Each anniversary, every frequent reference on TV reopens a wound for the loved ones of victims of the April 20, 1999, school massacre, Thirouin said.
After a decade of the news media endlessly dredging up the events of that day, America needs to let family members of the victims remember their son, daughter or dad the way they wish to, she said.
Thirouin’s 15-year-old daughter, Tiffany Strole, has a hard enough time holding back her emotions each day she goes to school.
Tiffany, who was 5 when her grandfather was killed, is a freshman at Columbine.
She is reminded of that awful day that she learned of his death by watching TV every time she walks down the hallway where he taught business classes.
Her first days at Columbine were the hardest.
“When I first stepped through the door, I had mixed emotions,” she said. “I cried, but I needed to do my best and get good grades for my grandpa.”
Her older brother Tyler transferred to another school after his freshman year at Columbine. Teachers identified him as Dave’s grandson, Thirouin said. Tyler wanted to go somewhere where he could be his own person, she said.
What Tiffany prefers to recall is the kind, bearded man who would playfully toss her on a bed at the count of three or hold a towel over his arm mimicking a waiter and take food orders. The waiter always got it wrong: worms stuck out of his sandwiches. Tiffany doesn’t need the gratuitous sad reminders.
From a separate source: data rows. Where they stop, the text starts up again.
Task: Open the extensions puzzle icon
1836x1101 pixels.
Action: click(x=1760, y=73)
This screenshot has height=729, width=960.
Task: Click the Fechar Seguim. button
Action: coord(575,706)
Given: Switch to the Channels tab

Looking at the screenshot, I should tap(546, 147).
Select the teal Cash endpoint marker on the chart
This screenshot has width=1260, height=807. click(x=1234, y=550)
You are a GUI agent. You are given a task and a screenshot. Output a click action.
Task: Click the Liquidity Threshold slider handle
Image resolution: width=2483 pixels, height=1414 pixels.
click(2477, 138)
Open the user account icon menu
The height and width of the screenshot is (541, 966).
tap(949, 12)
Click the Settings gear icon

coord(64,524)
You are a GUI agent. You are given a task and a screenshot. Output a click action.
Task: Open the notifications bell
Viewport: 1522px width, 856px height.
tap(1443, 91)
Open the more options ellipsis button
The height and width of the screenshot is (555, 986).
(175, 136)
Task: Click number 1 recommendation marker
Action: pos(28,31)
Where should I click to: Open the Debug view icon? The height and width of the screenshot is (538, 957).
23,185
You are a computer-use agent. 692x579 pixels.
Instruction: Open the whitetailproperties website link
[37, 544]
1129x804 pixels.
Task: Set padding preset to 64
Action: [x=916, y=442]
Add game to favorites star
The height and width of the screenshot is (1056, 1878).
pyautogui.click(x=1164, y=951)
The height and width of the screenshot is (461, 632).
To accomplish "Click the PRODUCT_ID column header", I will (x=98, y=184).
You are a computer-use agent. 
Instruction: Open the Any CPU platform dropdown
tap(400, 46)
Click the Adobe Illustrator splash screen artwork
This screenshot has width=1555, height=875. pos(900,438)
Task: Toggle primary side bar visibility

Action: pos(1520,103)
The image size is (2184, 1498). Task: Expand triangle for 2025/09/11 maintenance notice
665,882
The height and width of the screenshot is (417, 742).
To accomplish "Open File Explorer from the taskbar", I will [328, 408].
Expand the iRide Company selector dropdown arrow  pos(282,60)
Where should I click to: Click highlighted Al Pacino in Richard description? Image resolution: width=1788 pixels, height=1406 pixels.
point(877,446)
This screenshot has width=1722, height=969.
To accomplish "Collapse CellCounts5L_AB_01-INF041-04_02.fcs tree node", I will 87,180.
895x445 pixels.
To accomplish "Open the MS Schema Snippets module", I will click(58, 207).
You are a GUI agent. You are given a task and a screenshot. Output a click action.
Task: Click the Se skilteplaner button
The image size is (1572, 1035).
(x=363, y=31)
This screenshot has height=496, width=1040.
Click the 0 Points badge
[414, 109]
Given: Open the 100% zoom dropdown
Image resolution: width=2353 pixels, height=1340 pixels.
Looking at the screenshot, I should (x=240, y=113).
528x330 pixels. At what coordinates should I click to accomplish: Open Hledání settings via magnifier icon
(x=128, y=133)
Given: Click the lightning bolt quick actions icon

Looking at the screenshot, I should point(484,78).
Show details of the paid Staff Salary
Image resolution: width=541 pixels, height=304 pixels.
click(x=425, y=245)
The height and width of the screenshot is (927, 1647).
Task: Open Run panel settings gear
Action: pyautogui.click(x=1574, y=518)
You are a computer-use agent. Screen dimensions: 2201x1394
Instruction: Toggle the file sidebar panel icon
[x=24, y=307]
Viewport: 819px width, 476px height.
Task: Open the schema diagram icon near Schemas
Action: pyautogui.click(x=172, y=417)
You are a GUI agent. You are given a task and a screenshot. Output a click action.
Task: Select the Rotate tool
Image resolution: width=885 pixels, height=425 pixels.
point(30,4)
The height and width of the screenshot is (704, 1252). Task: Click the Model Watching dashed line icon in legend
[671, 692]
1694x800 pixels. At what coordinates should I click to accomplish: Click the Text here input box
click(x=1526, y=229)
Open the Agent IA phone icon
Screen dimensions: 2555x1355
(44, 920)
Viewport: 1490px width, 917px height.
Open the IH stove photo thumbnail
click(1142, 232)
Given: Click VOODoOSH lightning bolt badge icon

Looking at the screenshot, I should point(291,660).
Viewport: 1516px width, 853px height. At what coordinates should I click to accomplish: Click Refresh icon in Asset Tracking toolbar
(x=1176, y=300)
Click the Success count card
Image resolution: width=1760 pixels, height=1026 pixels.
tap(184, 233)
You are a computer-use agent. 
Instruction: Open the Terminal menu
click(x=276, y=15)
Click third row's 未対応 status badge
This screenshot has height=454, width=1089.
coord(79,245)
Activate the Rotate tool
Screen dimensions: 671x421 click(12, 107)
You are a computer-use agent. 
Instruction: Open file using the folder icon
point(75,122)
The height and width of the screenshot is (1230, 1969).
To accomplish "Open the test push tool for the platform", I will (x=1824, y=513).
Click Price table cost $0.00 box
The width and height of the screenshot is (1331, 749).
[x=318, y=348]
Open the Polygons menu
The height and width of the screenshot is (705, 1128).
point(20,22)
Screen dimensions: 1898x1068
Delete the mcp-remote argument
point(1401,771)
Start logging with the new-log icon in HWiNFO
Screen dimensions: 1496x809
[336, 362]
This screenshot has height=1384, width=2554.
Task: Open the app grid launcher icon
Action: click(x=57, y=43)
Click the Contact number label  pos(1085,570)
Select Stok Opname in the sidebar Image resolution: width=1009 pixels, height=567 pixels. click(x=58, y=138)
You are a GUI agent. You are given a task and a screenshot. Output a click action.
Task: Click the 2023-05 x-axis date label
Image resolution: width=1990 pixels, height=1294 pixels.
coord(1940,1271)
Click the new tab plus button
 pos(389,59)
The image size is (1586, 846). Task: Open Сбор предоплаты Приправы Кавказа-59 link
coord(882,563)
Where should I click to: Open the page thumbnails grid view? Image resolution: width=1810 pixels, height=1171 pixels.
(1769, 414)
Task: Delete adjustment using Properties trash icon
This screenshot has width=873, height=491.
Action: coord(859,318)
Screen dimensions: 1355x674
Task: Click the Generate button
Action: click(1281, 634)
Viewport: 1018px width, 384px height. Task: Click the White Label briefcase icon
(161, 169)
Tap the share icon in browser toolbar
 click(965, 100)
“Everybody brings it up,” Tiffany said. “I wish they would just move on and forget about it. Move on and let it go so the family can move on and heal in their own way.”
Another of Sanders’ grandchildren, Mallory Sanders, 17, said she hopes that when people think of her grandfather they are left with positive thoughts.
“He died doing what he loved,” Sanders said. “He tried to save other students. He succeeded.”